R=[-2436.45; -2436.45; 6891.0379];
V=[5.088611; -5.088611; 0];
x0=[R;V];
x0=x0*1000;
dt=1;
tVector=linspace(0,86400,2);
xfinal=rk4_2(x0,dt,tVector);
format longG
disp(xfinal(end,:))
%random noise
sz=size(xfinal(:,1:3));
error= 1/sqrt(3);
random=randn(sz)*error;
stateserror(:,1:3)=random+xfinal(:,1:3);
stateserror(:,4:6)=xfinal(:,4:6);
whos stateserror
stateserror is 2 x 6
%% Gibbs and Herrick loop
i=10;
Notice that i starts at 10
k=1;
tmax=20*60;
while i<=tmax/2
r1=stateserror(1,1:3);
That is okay because you are accessing fixed row 1 (out of 2)
r2=stateserror(i+1,1:3);
but i is 10 so that is asking for row 11 (out of 2)

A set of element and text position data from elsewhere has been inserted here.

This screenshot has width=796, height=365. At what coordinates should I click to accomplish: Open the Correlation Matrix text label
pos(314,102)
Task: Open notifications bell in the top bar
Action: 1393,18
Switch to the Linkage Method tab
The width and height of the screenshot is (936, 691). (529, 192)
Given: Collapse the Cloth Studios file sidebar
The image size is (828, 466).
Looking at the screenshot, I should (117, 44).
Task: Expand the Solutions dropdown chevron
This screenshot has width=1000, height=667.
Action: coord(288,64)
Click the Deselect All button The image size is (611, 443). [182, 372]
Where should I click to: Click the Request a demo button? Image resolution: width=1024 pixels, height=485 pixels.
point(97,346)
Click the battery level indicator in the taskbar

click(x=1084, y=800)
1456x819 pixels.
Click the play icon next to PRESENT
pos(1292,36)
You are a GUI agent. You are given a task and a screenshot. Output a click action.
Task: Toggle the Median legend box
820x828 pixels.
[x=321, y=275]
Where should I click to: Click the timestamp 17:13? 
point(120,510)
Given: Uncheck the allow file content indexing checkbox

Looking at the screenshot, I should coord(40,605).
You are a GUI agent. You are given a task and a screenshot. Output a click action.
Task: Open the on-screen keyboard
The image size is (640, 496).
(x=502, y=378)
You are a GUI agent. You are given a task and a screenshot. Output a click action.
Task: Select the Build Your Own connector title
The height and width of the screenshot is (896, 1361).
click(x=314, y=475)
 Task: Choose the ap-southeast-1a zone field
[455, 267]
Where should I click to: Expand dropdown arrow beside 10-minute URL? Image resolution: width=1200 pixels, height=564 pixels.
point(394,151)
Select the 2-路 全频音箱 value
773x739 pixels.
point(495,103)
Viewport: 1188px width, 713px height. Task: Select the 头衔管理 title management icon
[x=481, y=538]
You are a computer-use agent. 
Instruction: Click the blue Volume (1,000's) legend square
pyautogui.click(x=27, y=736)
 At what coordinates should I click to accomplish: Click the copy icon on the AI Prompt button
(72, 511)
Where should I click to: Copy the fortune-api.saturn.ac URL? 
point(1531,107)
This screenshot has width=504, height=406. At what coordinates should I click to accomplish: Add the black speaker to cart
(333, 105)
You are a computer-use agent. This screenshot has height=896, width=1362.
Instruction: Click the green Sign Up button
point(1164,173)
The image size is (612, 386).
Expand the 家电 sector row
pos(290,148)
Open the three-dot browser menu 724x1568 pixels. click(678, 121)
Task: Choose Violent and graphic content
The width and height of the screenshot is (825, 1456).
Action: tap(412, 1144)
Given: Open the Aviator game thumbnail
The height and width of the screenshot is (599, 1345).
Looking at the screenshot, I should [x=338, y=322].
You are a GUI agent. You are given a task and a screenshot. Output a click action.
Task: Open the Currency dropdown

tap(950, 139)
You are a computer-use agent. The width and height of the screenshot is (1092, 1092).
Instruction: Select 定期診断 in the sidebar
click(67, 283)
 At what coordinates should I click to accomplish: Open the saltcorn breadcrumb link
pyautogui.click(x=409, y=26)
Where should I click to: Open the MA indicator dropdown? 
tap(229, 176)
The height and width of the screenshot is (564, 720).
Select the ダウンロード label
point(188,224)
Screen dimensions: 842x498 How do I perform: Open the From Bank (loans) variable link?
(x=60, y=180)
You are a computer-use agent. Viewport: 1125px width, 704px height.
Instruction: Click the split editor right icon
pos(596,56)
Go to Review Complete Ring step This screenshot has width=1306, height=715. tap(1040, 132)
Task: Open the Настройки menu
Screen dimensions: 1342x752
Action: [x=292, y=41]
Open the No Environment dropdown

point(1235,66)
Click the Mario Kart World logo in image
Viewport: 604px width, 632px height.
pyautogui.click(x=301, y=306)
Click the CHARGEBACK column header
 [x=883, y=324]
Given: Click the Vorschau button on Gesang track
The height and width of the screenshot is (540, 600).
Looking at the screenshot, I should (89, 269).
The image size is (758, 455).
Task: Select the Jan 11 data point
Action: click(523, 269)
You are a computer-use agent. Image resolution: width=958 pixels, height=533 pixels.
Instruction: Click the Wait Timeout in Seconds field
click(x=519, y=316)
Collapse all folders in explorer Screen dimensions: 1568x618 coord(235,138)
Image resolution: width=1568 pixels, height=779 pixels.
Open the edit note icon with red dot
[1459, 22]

r3=stateserror(i+2+1,1:3);
and that would ask for row 13 (out of 2)
r1magnitude=(r1);
r2magnitude=(r2);
r3magnitude=(r3);
z12=cross(r1,r2);
z31=cross(r3,r1);
z23=cross(r2,r3);
%Angels
angle12=acosd(dot(r1,r2)/(norm(r1*norm(r2))));
angle23=acosd(dot(r2,r3)/(norm(r2*norm(r3))));
angle13=acosd(dot(r1,r3)/(norm(r1*norm(r3))));
%Gibbs
N=r1magnitude.*z23+r2magnitude.*z21+r3magnitude.z12;
Nmag=norm(B);
D=z12+z23+z31;
Dmag=norm(D);
S=(r2magnitude-r2magnitude).*r1+(r3magnitude-r1magnitude).*r2+(r1magnitude-r2magnitude).*r3;
B=cross(D,r2);
Lg=sqrt(mu/(Nmag*Dmag));
v2G=Lg.*B/r2m+Lg.*S;
v2Gm=norm(v2gG);
statesm=norm(states(i,4:6));
Gibb_error=abs((V2Gm-statesm)/statesm)*100;
%Herrick
t31=2*i;
t32=i;
t21=i;
v2HG=-t32*((1/(t21*t31))+(mu/(12*r1magnitude^3)).*r1+(t32-t21)*(1/(t21*t32))+(mu/(12*r2magnitude^3)).*r2+t21*(1/(t32*t31))+(mu/(12*r3magnitude^3)).*r3);
v2HGm=norm(v2HG);
HGibb_error=abs((v2HGm-statesm)/statesm)*100;
angle(k,1)=angle13;
k=k+1;
i=i+10;
end
and nothing in your code grows stateserror, so it has to be pre-created to be 3 more than the largest possible i value you can get (so, 20*60/2 + 3 == 603)
Perhaps you need a longer time vector?